3. If you were in my situation you probably wouldn’t kill yourself either.
I get told all the time that people think if they were in my situation they’d kill themselves. I understand that, because I understand the terror of uncertainty. Not knowing what to expect from my health in the future has triggered suicidal feelings before, but I’m still hurt, upset, and offended when someone says this to me.
Recently, a district nurse came out to dress a pressure area for me, and brightly told me how lucky I was I didn’t have MS and that if she had MS she thought she’d kill herself. My condition has led to complete lower body paralysis by my mid twenties, with increasing upper body problems, so I was a bit taken aback. My prognosis isn’t clear at the moment, but my pattern of deficits isn’t that different from what someone with MS would experience. I was thrown that she thought I was lucky I didn’t have it, and very thrown by her casual remark about suicide.
I have considered suicide due to the level of my impairment, and am very glad that at each point I’ve been heavily dissuaded by the health system, and supported by the majority of my friends and acquaintances, both well and ill. Despite this, I’ve encountered this attitude more times than I can count, and I worry for someone being told this at a time when they were fragile
When you’re telling me this, you are saying that it would be better for myself and the wider world were I to be dead, You’re telling me that you think my life is so miserable as to be better if it wasn’t happening. You preclude any space for me to assert that my life is good and valuable (even if I face challenges). You make my theoretical suicide into something socially acceptable. Rather than turning round and offering me support to make my life worth living, you tell me that because I am disabled my suicide would be reasonable. Normal. Understandable.

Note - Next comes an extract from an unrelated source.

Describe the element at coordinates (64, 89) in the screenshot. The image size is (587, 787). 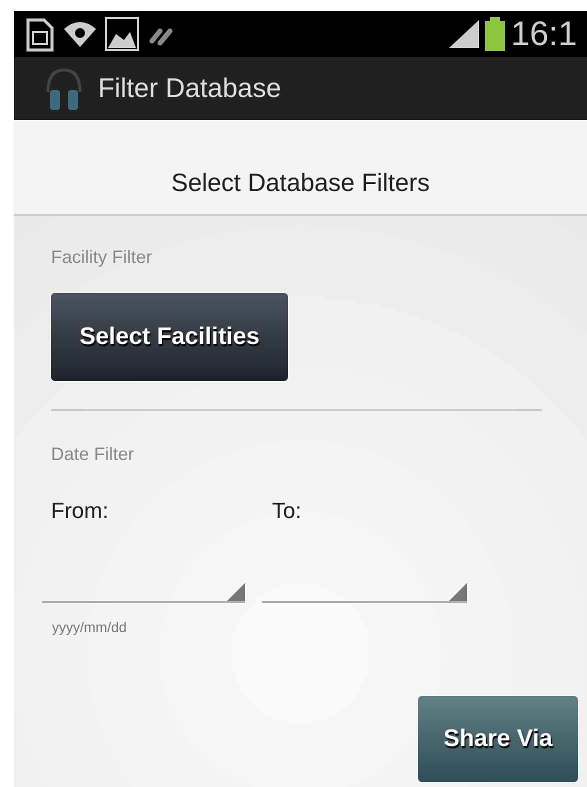
I see `headphones-icon` at that location.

This makes my life worth less than anyone else’s. It says structurally that you believe no resources should be put in place to prevent my suicide. At a time when disabled people have an unemployment rate 30% lower than non-disabled people my survival is less valuable to you than yours. At a time when we are twice as likely to be in food poverty, our work is undervalued to the point that where we can get jobs at all, we earn 15p less per pound than non-disabled people. At a time when we are more than twice as likely to experience every type of sexual and non-sexual abuse than non-disabled people, and disabled women are twice as likely to have experienced sexual assault in the last twelve months as non-disabled women you think I would be better off dead. Telling me preventing my suicide should not be a priority is just another piece of evidence that I am living in a world which does not want people like me to thrive.
Before you open your mouth, have a think about what the effect of hearing what you’re saying might have. Consider whether you’re replicating a world-view in which disabled lives are worth less than non-disabled lives. Consider whether you’re implying that we can’t live whole, rounded, and happy lives. I don’t want another stranger to tell me how miserable the situation I’m in makes them. Instead, tell me that I look sharp, or ask where I got my shoes. You still get to feel good about talking to The Disabled, and I come away from it feeling complimented, rather than feeling like I’ve been told yet again how worthless my life is.
I’m happy. I’m happy where my life is and I’m happy with where it’s going. Onwards and upwards.